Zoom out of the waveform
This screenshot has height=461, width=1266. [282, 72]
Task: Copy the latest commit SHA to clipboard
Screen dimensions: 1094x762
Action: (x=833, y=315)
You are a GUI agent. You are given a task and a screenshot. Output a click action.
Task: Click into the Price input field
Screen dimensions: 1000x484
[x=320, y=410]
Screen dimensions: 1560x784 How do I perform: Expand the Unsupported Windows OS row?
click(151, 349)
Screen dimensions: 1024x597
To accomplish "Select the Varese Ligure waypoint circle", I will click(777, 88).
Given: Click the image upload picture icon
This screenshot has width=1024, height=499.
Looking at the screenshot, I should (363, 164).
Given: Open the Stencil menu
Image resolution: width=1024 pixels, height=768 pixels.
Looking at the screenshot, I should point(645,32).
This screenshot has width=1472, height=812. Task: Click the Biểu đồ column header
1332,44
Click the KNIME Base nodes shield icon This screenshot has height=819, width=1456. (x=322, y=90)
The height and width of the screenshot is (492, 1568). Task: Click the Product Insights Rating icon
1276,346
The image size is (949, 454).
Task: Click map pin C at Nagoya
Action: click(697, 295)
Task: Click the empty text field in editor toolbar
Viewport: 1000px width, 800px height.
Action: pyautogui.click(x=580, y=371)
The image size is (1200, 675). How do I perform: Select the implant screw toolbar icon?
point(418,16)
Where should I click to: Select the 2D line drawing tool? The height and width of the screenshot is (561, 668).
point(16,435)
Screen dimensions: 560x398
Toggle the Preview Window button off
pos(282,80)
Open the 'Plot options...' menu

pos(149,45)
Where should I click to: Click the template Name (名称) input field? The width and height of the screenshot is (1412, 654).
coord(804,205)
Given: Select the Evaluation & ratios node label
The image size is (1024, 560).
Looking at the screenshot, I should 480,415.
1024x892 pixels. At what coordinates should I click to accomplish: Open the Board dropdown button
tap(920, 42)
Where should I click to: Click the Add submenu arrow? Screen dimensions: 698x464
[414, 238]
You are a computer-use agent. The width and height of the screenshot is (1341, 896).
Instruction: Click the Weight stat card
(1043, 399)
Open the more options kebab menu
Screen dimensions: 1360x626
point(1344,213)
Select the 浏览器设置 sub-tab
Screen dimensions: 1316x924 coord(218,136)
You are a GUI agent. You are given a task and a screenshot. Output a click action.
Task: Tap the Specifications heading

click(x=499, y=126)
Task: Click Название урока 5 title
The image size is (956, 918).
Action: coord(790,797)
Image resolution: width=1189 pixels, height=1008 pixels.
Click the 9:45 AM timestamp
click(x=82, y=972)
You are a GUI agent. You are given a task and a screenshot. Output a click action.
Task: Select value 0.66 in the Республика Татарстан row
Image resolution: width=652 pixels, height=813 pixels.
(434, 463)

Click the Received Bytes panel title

......

» **Prompt**: Return the entries above exactly as they appear.

» **Task result**:
Zoom out of the waveform
This screenshot has height=461, width=1266. [282, 72]
Task: Copy the latest commit SHA to clipboard
Screen dimensions: 1094x762
Action: (x=833, y=315)
You are a GUI agent. You are given a task and a screenshot. Output a click action.
Task: Click into the Price input field
Screen dimensions: 1000x484
[x=320, y=410]
Screen dimensions: 1560x784 How do I perform: Expand the Unsupported Windows OS row?
click(151, 349)
Screen dimensions: 1024x597
To accomplish "Select the Varese Ligure waypoint circle", I will click(777, 88).
Given: Click the image upload picture icon
This screenshot has width=1024, height=499.
Looking at the screenshot, I should (363, 164).
Given: Open the Stencil menu
Image resolution: width=1024 pixels, height=768 pixels.
Looking at the screenshot, I should point(645,32).
This screenshot has width=1472, height=812. Task: Click the Biểu đồ column header
1332,44
Click the KNIME Base nodes shield icon This screenshot has height=819, width=1456. (x=322, y=90)
The height and width of the screenshot is (492, 1568). Task: Click the Product Insights Rating icon
1276,346
The image size is (949, 454).
Task: Click map pin C at Nagoya
Action: click(697, 295)
Task: Click the empty text field in editor toolbar
Viewport: 1000px width, 800px height.
Action: pyautogui.click(x=580, y=371)
The image size is (1200, 675). How do I perform: Select the implant screw toolbar icon?
point(418,16)
Where should I click to: Select the 2D line drawing tool? The height and width of the screenshot is (561, 668).
point(16,435)
Screen dimensions: 560x398
Toggle the Preview Window button off
pos(282,80)
Open the 'Plot options...' menu

pos(149,45)
Where should I click to: Click the template Name (名称) input field? The width and height of the screenshot is (1412, 654).
coord(804,205)
Given: Select the Evaluation & ratios node label
The image size is (1024, 560).
Looking at the screenshot, I should 480,415.
1024x892 pixels. At what coordinates should I click to accomplish: Open the Board dropdown button
tap(920, 42)
Where should I click to: Click the Add submenu arrow? Screen dimensions: 698x464
[414, 238]
You are a computer-use agent. The width and height of the screenshot is (1341, 896).
Instruction: Click the Weight stat card
(1043, 399)
Open the more options kebab menu
Screen dimensions: 1360x626
point(1344,213)
Select the 浏览器设置 sub-tab
Screen dimensions: 1316x924 coord(218,136)
You are a GUI agent. You are given a task and a screenshot. Output a click action.
Task: Tap the Specifications heading

click(x=499, y=126)
Task: Click Название урока 5 title
The image size is (956, 918).
Action: coord(790,797)
Image resolution: width=1189 pixels, height=1008 pixels.
Click the 9:45 AM timestamp
click(x=82, y=972)
You are a GUI agent. You are given a task and a screenshot. Output a click action.
Task: Select value 0.66 in the Республика Татарстан row
Image resolution: width=652 pixels, height=813 pixels.
(434, 463)

Click the Received Bytes panel title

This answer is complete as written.